[Saved data entries]
- - - - - - -

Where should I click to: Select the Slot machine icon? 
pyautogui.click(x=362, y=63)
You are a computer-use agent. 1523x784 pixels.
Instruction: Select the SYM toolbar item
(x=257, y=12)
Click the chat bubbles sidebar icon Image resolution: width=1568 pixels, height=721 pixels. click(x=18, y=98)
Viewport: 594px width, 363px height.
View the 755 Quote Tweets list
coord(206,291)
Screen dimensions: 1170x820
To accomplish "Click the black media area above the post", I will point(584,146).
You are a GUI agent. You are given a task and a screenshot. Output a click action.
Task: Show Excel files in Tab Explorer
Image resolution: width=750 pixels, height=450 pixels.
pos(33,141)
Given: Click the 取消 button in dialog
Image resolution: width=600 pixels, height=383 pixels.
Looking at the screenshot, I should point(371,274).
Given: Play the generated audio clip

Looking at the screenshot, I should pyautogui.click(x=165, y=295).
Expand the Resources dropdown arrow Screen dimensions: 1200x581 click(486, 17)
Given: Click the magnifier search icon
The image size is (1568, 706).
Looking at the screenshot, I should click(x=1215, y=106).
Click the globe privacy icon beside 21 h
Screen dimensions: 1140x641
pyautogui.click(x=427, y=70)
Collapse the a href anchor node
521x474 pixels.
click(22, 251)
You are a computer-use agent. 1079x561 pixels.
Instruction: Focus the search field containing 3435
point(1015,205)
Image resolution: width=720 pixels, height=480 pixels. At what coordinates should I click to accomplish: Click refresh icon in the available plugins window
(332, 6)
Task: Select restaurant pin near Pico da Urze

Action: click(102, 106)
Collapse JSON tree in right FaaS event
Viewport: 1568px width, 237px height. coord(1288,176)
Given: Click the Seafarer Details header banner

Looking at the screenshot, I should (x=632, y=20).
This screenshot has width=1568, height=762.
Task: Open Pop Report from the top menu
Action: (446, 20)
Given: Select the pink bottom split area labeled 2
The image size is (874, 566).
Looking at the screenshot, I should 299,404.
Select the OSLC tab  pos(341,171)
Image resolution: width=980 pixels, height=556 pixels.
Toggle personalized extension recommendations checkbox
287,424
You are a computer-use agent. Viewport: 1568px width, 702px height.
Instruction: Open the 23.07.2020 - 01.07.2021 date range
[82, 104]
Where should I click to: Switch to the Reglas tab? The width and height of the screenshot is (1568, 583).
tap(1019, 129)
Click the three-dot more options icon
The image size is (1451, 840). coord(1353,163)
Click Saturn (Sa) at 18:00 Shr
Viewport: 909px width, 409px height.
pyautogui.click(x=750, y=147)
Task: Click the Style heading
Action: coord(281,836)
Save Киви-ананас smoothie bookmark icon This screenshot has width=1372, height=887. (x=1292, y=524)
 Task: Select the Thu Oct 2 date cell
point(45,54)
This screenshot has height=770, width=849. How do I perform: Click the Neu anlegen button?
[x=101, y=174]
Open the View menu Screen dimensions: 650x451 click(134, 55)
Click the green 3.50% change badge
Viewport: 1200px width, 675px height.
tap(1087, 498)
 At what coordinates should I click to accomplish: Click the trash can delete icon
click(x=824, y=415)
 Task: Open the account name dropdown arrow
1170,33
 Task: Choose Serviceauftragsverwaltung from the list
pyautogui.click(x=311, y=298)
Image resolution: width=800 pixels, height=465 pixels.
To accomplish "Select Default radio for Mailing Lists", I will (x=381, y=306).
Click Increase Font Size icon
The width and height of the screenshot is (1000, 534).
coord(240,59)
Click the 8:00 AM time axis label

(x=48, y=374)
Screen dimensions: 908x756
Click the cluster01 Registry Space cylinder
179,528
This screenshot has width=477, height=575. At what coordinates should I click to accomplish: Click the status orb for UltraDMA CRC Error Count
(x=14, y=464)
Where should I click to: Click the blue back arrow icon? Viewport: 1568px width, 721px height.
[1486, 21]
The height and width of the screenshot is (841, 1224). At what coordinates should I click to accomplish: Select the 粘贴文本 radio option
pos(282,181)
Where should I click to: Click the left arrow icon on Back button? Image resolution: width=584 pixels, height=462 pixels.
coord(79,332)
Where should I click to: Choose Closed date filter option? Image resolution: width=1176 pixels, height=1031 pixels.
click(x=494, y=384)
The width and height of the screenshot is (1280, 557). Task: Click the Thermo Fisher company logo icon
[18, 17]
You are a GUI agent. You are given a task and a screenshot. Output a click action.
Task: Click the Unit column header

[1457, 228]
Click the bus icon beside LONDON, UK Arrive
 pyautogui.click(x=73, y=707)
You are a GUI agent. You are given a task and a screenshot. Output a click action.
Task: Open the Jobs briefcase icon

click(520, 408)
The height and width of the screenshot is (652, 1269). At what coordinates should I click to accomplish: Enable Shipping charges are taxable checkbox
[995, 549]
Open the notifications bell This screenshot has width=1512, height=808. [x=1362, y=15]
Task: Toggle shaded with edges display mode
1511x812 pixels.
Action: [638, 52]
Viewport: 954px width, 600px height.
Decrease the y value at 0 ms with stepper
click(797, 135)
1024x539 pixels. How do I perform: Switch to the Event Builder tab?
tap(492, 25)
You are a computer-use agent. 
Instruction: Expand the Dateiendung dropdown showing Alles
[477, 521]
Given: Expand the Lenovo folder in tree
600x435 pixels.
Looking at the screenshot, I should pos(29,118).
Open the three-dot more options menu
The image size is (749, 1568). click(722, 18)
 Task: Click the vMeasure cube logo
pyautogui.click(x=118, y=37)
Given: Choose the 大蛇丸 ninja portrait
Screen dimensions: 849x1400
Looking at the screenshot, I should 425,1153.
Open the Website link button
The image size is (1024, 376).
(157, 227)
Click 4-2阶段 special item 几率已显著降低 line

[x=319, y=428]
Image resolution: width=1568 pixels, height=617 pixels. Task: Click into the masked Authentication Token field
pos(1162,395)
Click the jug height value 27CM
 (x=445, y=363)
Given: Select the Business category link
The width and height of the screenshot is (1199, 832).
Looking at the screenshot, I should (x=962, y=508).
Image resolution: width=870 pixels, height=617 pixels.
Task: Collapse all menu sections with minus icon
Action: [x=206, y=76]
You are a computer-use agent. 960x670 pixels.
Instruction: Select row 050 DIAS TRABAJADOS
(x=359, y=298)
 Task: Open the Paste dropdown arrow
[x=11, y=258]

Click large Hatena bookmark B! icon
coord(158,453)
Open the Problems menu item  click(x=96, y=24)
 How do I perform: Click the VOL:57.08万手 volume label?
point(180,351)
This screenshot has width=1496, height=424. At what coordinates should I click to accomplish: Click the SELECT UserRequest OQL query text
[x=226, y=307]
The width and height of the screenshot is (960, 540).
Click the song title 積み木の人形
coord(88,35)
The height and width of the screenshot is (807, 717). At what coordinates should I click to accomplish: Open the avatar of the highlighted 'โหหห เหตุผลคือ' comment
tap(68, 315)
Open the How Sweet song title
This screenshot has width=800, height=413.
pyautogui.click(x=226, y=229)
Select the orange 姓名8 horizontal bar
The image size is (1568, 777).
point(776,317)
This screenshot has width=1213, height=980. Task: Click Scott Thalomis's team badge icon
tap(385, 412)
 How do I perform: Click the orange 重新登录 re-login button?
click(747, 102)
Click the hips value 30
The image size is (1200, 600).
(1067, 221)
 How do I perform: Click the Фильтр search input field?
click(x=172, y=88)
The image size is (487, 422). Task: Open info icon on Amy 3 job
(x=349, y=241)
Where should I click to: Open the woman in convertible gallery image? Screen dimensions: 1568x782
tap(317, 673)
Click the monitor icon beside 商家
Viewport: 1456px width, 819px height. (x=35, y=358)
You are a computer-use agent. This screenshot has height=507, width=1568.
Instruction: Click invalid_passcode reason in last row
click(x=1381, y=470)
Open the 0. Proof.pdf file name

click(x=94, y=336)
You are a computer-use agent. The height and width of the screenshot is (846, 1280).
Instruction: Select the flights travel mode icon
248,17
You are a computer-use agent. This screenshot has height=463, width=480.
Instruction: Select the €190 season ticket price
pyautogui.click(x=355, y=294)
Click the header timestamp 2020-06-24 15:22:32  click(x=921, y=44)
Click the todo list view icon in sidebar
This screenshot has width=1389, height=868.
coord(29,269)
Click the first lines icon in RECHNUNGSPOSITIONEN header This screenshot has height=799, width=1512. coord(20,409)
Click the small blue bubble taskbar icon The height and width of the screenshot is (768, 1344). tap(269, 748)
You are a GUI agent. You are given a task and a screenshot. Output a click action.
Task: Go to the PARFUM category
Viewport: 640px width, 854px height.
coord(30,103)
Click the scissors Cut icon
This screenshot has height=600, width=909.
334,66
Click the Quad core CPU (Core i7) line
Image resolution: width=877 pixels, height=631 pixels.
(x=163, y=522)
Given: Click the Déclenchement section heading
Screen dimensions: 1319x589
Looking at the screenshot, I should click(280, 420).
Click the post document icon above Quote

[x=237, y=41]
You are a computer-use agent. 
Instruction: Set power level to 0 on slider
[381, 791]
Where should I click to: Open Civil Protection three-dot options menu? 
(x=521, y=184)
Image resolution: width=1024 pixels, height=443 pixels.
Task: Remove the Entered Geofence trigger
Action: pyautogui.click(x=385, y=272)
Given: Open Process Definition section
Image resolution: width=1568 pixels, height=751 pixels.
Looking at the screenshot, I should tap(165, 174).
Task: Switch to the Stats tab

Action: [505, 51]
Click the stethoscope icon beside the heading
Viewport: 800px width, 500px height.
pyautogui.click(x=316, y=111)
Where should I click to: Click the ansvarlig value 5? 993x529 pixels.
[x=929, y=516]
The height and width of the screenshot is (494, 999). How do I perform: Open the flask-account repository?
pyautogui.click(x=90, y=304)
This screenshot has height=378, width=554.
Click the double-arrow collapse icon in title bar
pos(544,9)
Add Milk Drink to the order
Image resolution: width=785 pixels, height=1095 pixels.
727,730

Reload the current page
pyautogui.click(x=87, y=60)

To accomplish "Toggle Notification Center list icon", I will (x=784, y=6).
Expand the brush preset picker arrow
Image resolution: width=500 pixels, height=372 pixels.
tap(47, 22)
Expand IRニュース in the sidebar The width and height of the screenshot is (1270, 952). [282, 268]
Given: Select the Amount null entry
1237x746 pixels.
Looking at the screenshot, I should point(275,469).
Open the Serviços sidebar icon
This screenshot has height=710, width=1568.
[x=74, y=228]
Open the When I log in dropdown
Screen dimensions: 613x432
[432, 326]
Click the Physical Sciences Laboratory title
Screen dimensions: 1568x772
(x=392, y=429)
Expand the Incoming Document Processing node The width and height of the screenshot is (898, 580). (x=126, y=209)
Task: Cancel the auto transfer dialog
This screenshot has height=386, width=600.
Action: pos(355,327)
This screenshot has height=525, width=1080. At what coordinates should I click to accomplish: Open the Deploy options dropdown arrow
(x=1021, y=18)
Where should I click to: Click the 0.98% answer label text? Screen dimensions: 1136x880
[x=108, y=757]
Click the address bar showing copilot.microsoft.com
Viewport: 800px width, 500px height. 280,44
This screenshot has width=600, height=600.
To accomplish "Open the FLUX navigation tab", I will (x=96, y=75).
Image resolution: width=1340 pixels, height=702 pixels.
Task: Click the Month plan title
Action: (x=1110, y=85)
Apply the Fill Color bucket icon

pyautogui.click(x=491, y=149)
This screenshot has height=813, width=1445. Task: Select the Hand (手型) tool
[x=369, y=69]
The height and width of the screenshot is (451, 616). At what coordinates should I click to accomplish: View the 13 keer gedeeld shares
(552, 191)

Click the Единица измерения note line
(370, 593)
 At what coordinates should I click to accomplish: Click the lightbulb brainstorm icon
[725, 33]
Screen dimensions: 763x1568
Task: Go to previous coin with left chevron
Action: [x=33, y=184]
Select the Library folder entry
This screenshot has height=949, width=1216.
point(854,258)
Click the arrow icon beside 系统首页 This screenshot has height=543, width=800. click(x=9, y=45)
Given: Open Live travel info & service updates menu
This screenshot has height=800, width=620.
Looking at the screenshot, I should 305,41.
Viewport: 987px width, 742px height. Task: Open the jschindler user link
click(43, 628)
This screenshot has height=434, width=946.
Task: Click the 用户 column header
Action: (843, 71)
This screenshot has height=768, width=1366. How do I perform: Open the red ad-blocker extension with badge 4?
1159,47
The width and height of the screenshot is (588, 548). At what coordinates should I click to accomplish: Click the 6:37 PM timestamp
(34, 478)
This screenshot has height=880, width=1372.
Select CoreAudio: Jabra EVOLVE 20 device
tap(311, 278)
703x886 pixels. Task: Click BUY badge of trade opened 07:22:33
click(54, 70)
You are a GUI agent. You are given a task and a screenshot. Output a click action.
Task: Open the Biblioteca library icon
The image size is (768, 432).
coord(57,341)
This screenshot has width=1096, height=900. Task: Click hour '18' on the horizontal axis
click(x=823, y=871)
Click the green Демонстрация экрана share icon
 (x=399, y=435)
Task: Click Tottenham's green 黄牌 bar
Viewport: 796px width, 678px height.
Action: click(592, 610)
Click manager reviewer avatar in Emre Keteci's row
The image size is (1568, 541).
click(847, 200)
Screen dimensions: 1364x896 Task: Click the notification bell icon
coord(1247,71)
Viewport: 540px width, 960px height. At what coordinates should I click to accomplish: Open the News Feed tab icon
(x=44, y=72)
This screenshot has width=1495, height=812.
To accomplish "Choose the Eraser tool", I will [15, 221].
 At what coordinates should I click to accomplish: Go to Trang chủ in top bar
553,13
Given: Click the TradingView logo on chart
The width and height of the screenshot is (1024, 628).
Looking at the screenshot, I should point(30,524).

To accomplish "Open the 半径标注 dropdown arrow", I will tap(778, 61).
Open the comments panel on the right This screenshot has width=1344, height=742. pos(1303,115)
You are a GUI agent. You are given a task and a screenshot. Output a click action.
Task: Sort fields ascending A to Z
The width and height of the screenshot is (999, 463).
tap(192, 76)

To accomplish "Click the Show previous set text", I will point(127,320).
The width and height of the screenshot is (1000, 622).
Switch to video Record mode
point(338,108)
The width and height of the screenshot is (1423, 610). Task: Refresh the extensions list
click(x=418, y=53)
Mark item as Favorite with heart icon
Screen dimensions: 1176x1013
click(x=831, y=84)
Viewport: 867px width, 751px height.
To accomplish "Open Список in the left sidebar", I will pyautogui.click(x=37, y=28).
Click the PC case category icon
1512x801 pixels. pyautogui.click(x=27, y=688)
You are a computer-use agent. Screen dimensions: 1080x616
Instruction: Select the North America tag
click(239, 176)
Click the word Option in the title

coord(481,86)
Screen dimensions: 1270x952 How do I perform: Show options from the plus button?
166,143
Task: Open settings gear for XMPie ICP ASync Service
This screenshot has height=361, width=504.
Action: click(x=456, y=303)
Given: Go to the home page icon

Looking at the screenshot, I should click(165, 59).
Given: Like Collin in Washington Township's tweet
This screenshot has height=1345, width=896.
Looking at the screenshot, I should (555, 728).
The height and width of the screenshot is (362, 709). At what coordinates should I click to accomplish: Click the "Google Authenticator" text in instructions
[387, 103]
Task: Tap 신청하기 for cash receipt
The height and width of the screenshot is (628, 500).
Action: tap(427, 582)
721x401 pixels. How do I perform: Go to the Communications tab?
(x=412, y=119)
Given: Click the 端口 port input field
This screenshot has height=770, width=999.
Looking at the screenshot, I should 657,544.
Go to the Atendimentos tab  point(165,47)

- - - - - - -

TASK INSTRUCTIONS → From the records above, copy every line that includes the word "dialog".

EXERCISE RESPONSE →
Given: Click the 取消 button in dialog
Task: Cancel the auto transfer dialog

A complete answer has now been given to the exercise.